Metroid Prime 2: Echoes demo disc impressions

» Purple rain, purple rain...

News | Saturday, September 11, 2004 | Ed McGlothlin [Contributing Editor]

Despite all the pressure that surrounded the 2002’s Metroid Prime, the sequel faces a bigger challenge. Can Echoes live up to the series name, improve on the celebrated Prime, and justify coming out relatively quickly afterwards? The demo included in this fall's Metroid Gamecube bundle, while limited, does hint at a different feel than the original.

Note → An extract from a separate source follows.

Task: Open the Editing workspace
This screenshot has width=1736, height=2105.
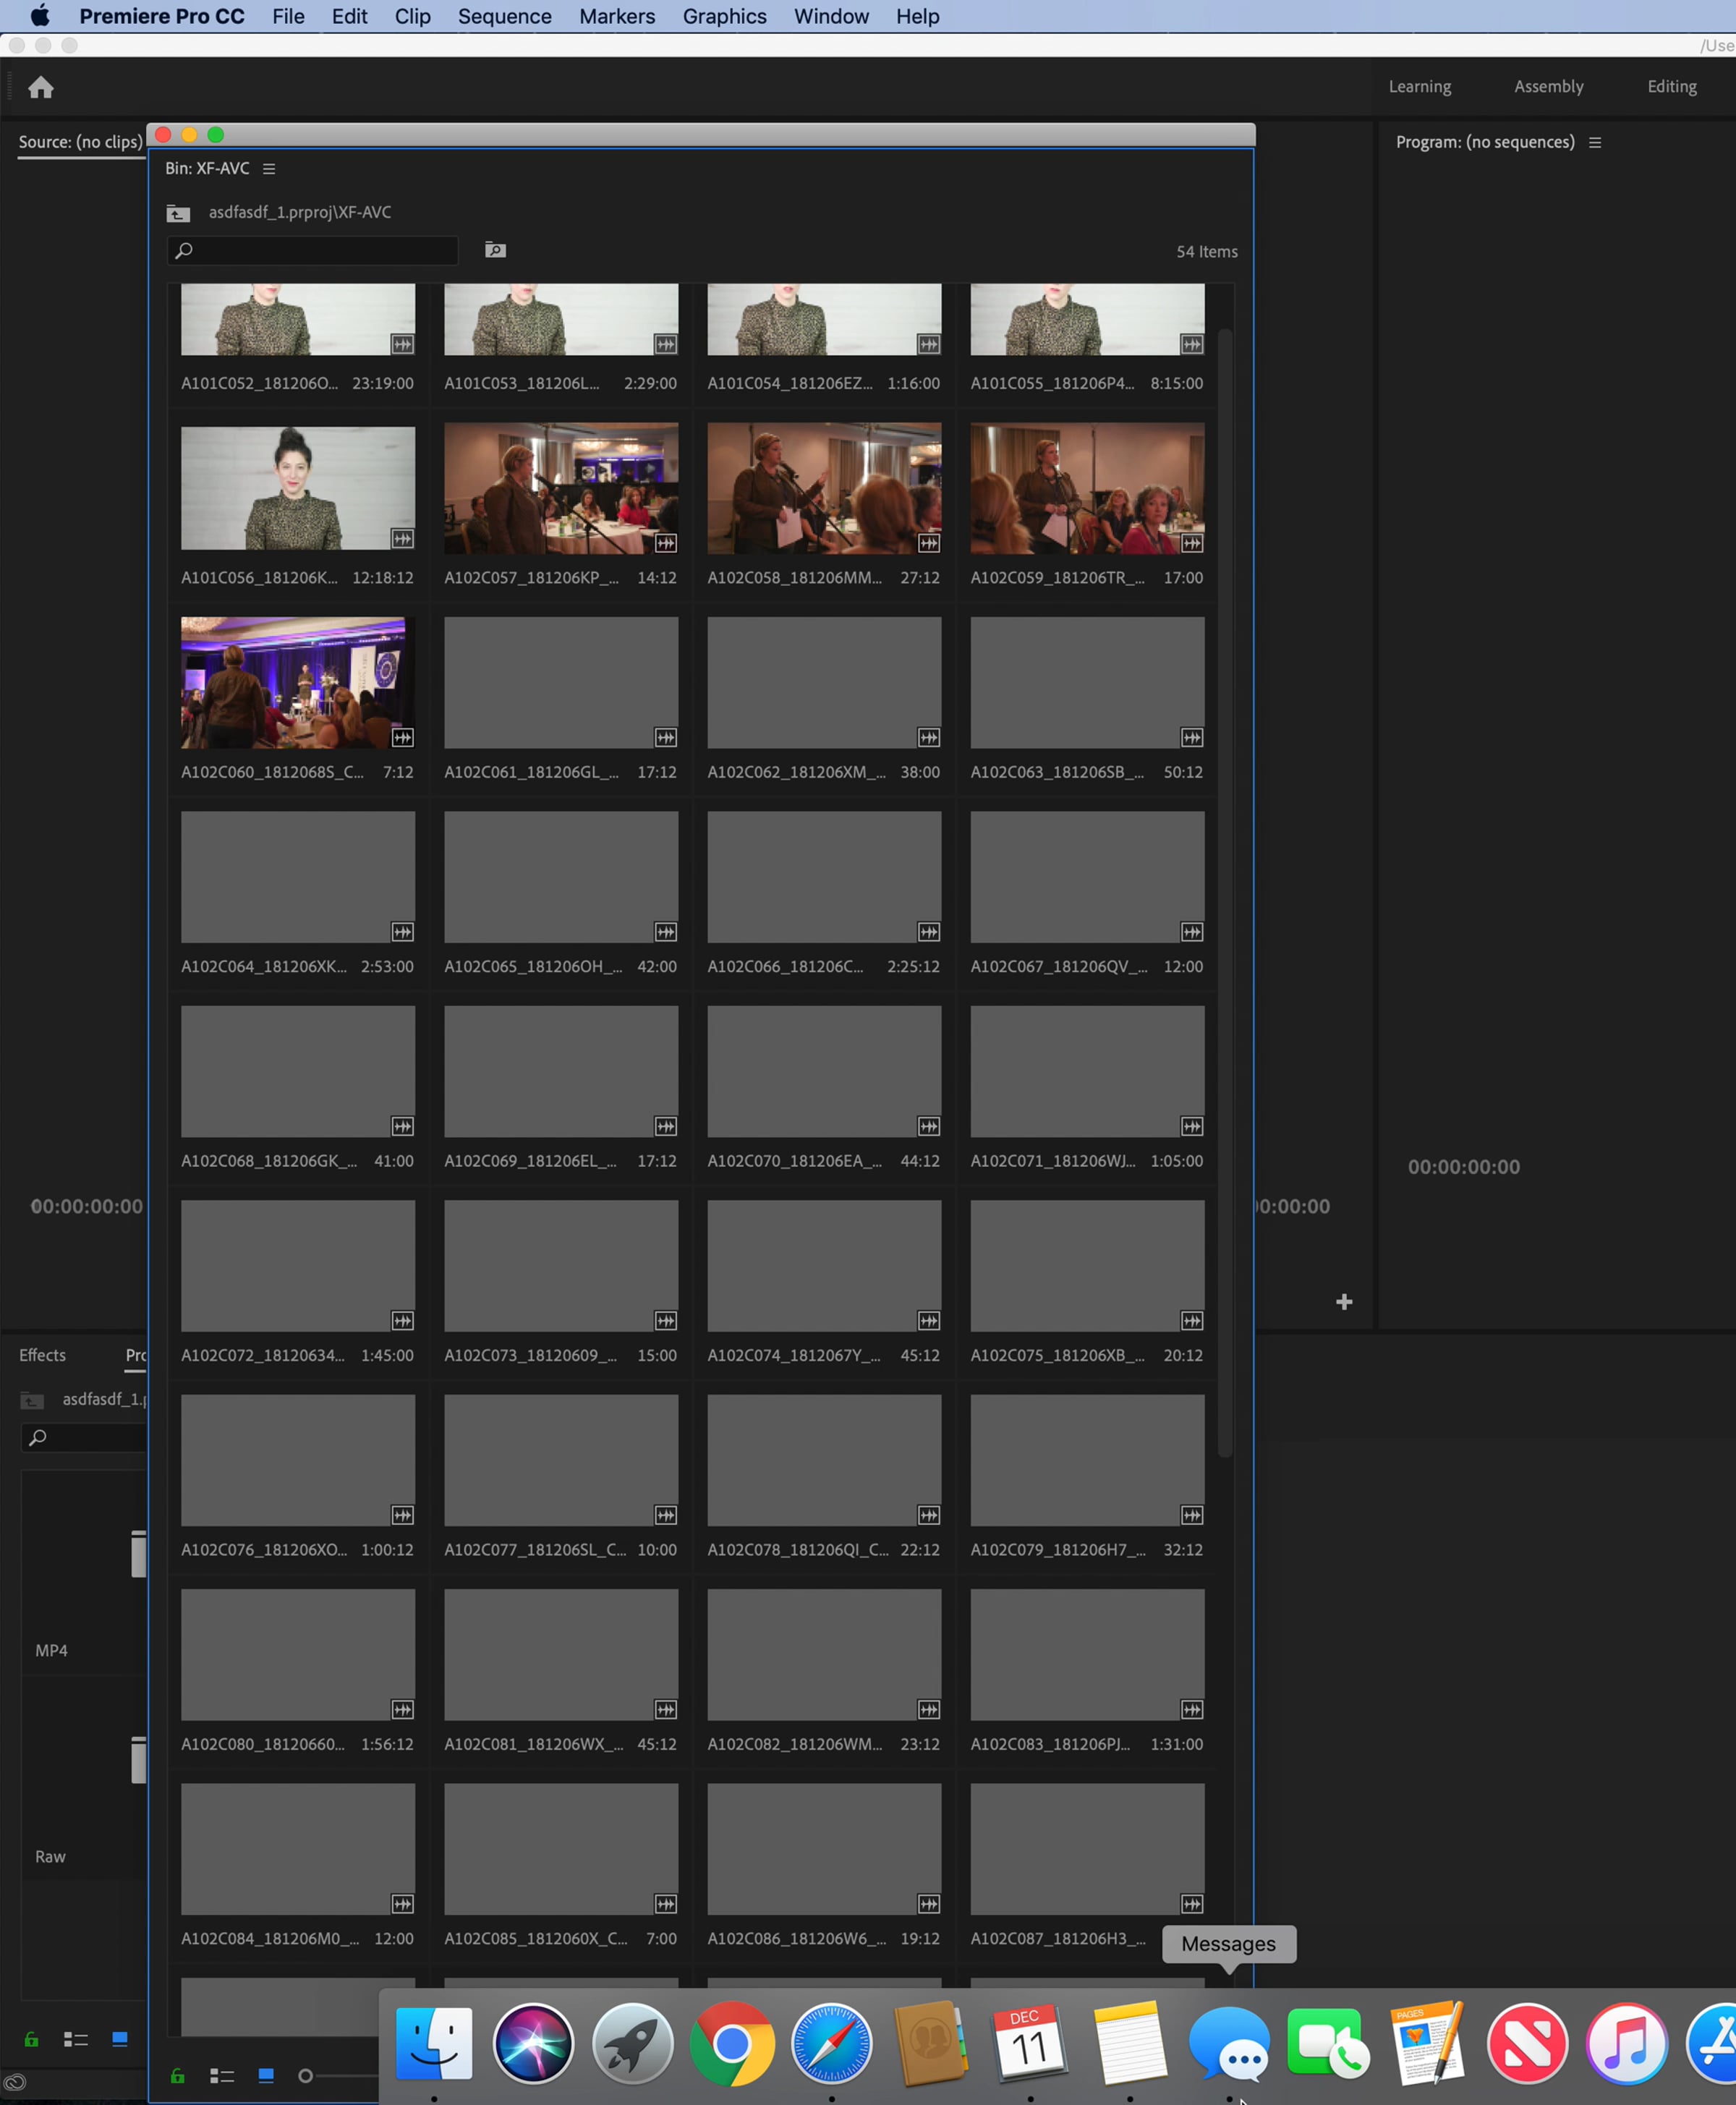Action: point(1672,87)
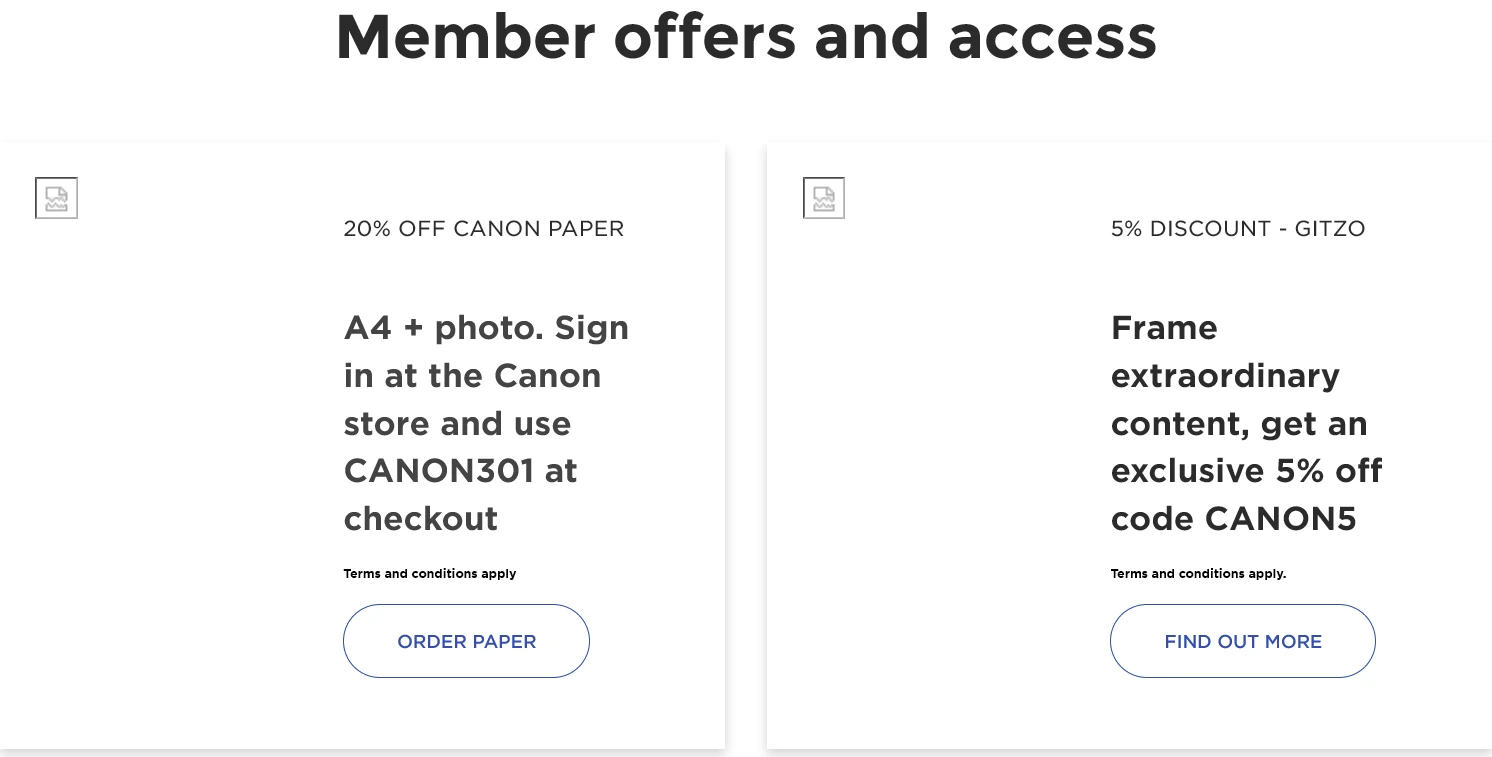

Samus is guided with the same responsive control scheme, a welcome return for all but FPS fans hoping for twin-stick option. She begins armed with the Power Beam, Missiles, and Morph Ball, in addition to the new Light and Dark Beams. The Light Beam is used to activate safe areas in the dark version of the planet Aether and is strong against dark enemies, while the Dark Beam opened certain doors in the demo.


Slight changes have been made to the HUD and map found in Echoes. The HUD now displays Energy Tanks in a more visible way and includes an ammo counter for the limited Light and Dark Beams. The map can now be toggled between light and dark versions of Aether, with often overlapping environments.


Overall, the game’s tweaked engine promises more graphical polish than the first. The environments make a quick impression with nicely detailed architecture, including rooms more filled with debris and objects than before. Samus’ suit has a much sharper set of textures and more even color scheme, with less of the original bright orange.


New enemies called the Ing inhabit this world, though early battles inevitably feel similar to fighting Space Pirates. The demo suffers from not feeling like a self-contained experience – a brief intro and quick exit contrast poorly with the strong and well-directed opening scene from the original Metroid Prime. No word on how accurately the demo reflects the opening of the game.


The most important change here is a switch in tone from the original Prime. The subdued, serious Prime has been infused with more color and motion. This may barely register to some, but it could have a strong impact on those who find the restrained atmosphere a crucial part of the series’ success.


The camera jumps more often and more quickly, including four times alone for Samus’ exit from her ship. The scan visor now displays objects in garish green and blue colors, making the difference between scanned and unchecked objects more obvious, but breaking harshly from the surrounding world.


The HUD icons for weapons and visors are now colored, and the world now includes swirling portals, elevators that speed hastily to the next floor, and other flashy sci-fi elements. You will also find a bottomless pit and rooms that stay locked until minor enemies are killed, both previously avoided by Metroid.


The biggest example is in the introduction. Prime’s landing scene had a ship realistically pushing through the atmosphere, then landing quietly in a rain-soaked clearing. Echoes has the ship spinning and swirling across the screen, all while the atmosphere switches between grey and bright Prince purple, with the ship finally crashing into a wall of rocks.


We can't say whether the too-eager-to-please feel of the demo will become an issue, but count on exceptional art quality and smooth controls when Metroid Prime 2: Echoes launches on November 19. The system bundle including the demo will be available until supplies dry up, so don’t hesitate if you’ve never experienced either version of Prime.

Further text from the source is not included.